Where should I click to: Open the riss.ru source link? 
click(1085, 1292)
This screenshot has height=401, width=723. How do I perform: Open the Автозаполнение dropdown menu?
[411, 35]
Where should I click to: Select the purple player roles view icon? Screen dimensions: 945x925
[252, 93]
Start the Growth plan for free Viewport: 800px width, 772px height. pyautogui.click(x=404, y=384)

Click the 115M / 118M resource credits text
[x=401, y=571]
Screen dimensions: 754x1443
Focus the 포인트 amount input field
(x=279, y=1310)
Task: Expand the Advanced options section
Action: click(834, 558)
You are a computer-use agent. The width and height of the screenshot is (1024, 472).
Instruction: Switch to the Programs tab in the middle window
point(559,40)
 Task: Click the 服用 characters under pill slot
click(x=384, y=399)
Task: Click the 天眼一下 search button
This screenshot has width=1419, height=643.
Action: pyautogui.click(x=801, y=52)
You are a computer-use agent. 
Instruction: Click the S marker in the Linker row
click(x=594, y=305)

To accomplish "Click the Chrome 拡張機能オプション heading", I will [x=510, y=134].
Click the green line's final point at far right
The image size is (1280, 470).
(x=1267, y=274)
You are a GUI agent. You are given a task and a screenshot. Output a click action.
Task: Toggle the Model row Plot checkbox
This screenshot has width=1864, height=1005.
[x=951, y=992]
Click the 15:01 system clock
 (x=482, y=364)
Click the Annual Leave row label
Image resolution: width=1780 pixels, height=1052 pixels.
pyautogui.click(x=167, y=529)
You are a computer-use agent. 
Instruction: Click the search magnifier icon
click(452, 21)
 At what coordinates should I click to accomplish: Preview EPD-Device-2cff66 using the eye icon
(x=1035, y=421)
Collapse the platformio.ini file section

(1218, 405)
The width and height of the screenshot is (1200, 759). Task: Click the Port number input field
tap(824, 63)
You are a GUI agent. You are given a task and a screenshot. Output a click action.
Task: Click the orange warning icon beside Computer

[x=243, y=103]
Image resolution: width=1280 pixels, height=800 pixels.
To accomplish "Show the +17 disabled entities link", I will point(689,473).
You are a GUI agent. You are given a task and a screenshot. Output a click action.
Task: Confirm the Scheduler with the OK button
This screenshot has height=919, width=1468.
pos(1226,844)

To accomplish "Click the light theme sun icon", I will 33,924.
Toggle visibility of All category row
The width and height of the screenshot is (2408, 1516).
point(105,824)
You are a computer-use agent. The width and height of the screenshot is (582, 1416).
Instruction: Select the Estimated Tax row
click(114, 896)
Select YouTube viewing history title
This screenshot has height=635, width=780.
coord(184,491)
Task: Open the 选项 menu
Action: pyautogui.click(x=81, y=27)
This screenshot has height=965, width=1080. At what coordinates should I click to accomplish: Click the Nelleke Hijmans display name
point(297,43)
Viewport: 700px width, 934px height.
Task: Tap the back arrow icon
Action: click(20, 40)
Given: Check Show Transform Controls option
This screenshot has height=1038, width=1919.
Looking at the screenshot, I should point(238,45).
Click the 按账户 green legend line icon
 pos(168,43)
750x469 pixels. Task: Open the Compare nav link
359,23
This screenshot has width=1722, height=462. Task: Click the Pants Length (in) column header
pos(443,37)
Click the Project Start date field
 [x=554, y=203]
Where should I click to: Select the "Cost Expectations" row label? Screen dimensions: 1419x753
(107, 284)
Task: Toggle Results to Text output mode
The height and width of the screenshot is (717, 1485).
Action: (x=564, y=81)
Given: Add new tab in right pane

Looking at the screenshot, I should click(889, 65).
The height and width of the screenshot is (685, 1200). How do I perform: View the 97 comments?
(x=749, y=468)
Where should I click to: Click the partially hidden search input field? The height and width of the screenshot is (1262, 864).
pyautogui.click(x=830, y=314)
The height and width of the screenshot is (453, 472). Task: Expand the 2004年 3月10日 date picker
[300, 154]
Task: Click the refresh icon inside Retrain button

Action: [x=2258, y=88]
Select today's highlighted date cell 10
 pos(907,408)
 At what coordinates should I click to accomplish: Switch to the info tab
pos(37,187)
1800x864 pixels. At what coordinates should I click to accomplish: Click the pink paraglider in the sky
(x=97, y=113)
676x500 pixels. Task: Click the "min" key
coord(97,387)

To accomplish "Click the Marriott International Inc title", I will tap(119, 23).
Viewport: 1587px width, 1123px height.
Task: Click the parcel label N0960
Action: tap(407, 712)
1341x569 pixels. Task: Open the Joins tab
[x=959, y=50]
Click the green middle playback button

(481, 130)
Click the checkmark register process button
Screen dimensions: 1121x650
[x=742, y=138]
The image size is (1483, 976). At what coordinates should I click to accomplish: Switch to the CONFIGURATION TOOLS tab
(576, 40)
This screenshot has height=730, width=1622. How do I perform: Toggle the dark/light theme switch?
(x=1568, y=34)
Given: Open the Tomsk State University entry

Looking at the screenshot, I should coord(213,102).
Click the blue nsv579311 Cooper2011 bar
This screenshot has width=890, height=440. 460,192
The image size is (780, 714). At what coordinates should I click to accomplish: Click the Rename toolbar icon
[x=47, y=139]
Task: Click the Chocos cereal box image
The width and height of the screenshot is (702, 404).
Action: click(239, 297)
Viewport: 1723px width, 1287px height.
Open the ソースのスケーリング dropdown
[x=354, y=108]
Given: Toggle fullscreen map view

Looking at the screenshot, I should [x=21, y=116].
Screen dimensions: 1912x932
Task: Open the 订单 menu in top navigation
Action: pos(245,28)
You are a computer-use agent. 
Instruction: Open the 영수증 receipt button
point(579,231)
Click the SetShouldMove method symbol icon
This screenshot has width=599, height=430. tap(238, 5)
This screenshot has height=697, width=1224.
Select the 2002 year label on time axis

----

* [TASK BRIEF]: All of the data needs to be repeated exactly.

* [RESULT OF THE TASK]:
Where should I click to: Open the riss.ru source link? 
click(1085, 1292)
This screenshot has height=401, width=723. How do I perform: Open the Автозаполнение dropdown menu?
[411, 35]
Where should I click to: Select the purple player roles view icon? Screen dimensions: 945x925
[252, 93]
Start the Growth plan for free Viewport: 800px width, 772px height. pyautogui.click(x=404, y=384)

Click the 115M / 118M resource credits text
[x=401, y=571]
Screen dimensions: 754x1443
Focus the 포인트 amount input field
(x=279, y=1310)
Task: Expand the Advanced options section
Action: click(834, 558)
You are a computer-use agent. The width and height of the screenshot is (1024, 472).
Instruction: Switch to the Programs tab in the middle window
point(559,40)
 Task: Click the 服用 characters under pill slot
click(x=384, y=399)
Task: Click the 天眼一下 search button
This screenshot has width=1419, height=643.
Action: pyautogui.click(x=801, y=52)
You are a computer-use agent. 
Instruction: Click the S marker in the Linker row
click(x=594, y=305)

To accomplish "Click the Chrome 拡張機能オプション heading", I will [x=510, y=134].
Click the green line's final point at far right
The image size is (1280, 470).
(x=1267, y=274)
You are a GUI agent. You are given a task and a screenshot. Output a click action.
Task: Toggle the Model row Plot checkbox
This screenshot has width=1864, height=1005.
[x=951, y=992]
Click the 15:01 system clock
 (x=482, y=364)
Click the Annual Leave row label
Image resolution: width=1780 pixels, height=1052 pixels.
pyautogui.click(x=167, y=529)
You are a computer-use agent. 
Instruction: Click the search magnifier icon
click(452, 21)
 At what coordinates should I click to accomplish: Preview EPD-Device-2cff66 using the eye icon
(x=1035, y=421)
Collapse the platformio.ini file section

(1218, 405)
The width and height of the screenshot is (1200, 759). Task: Click the Port number input field
tap(824, 63)
You are a GUI agent. You are given a task and a screenshot. Output a click action.
Task: Click the orange warning icon beside Computer

[x=243, y=103]
Image resolution: width=1280 pixels, height=800 pixels.
To accomplish "Show the +17 disabled entities link", I will point(689,473).
You are a GUI agent. You are given a task and a screenshot. Output a click action.
Task: Confirm the Scheduler with the OK button
This screenshot has height=919, width=1468.
pos(1226,844)

To accomplish "Click the light theme sun icon", I will 33,924.
Toggle visibility of All category row
The width and height of the screenshot is (2408, 1516).
point(105,824)
You are a computer-use agent. The width and height of the screenshot is (582, 1416).
Instruction: Select the Estimated Tax row
click(114, 896)
Select YouTube viewing history title
This screenshot has height=635, width=780.
coord(184,491)
Task: Open the 选项 menu
Action: pyautogui.click(x=81, y=27)
This screenshot has height=965, width=1080. At what coordinates should I click to accomplish: Click the Nelleke Hijmans display name
point(297,43)
Viewport: 700px width, 934px height.
Task: Tap the back arrow icon
Action: click(20, 40)
Given: Check Show Transform Controls option
This screenshot has height=1038, width=1919.
Looking at the screenshot, I should point(238,45).
Click the 按账户 green legend line icon
 pos(168,43)
750x469 pixels. Task: Open the Compare nav link
359,23
This screenshot has width=1722, height=462. Task: Click the Pants Length (in) column header
pos(443,37)
Click the Project Start date field
 [x=554, y=203]
Where should I click to: Select the "Cost Expectations" row label? Screen dimensions: 1419x753
(107, 284)
Task: Toggle Results to Text output mode
The height and width of the screenshot is (717, 1485).
Action: (x=564, y=81)
Given: Add new tab in right pane

Looking at the screenshot, I should click(889, 65).
The height and width of the screenshot is (685, 1200). How do I perform: View the 97 comments?
(x=749, y=468)
Where should I click to: Click the partially hidden search input field? The height and width of the screenshot is (1262, 864).
pyautogui.click(x=830, y=314)
The height and width of the screenshot is (453, 472). Task: Expand the 2004年 3月10日 date picker
[300, 154]
Task: Click the refresh icon inside Retrain button

Action: [x=2258, y=88]
Select today's highlighted date cell 10
 pos(907,408)
 At what coordinates should I click to accomplish: Switch to the info tab
pos(37,187)
1800x864 pixels. At what coordinates should I click to accomplish: Click the pink paraglider in the sky
(x=97, y=113)
676x500 pixels. Task: Click the "min" key
coord(97,387)

To accomplish "Click the Marriott International Inc title", I will tap(119, 23).
Viewport: 1587px width, 1123px height.
Task: Click the parcel label N0960
Action: tap(407, 712)
1341x569 pixels. Task: Open the Joins tab
[x=959, y=50]
Click the green middle playback button

(481, 130)
Click the checkmark register process button
Screen dimensions: 1121x650
[x=742, y=138]
The image size is (1483, 976). At what coordinates should I click to accomplish: Switch to the CONFIGURATION TOOLS tab
(576, 40)
This screenshot has height=730, width=1622. How do I perform: Toggle the dark/light theme switch?
(x=1568, y=34)
Given: Open the Tomsk State University entry

Looking at the screenshot, I should coord(213,102).
Click the blue nsv579311 Cooper2011 bar
This screenshot has width=890, height=440. 460,192
The image size is (780, 714). At what coordinates should I click to accomplish: Click the Rename toolbar icon
[x=47, y=139]
Task: Click the Chocos cereal box image
The width and height of the screenshot is (702, 404).
Action: click(239, 297)
Viewport: 1723px width, 1287px height.
Open the ソースのスケーリング dropdown
[x=354, y=108]
Given: Toggle fullscreen map view

Looking at the screenshot, I should [x=21, y=116].
Screen dimensions: 1912x932
Task: Open the 订单 menu in top navigation
Action: pos(245,28)
You are a computer-use agent. 
Instruction: Open the 영수증 receipt button
point(579,231)
Click the SetShouldMove method symbol icon
This screenshot has width=599, height=430. tap(238, 5)
This screenshot has height=697, width=1224.
Select the 2002 year label on time axis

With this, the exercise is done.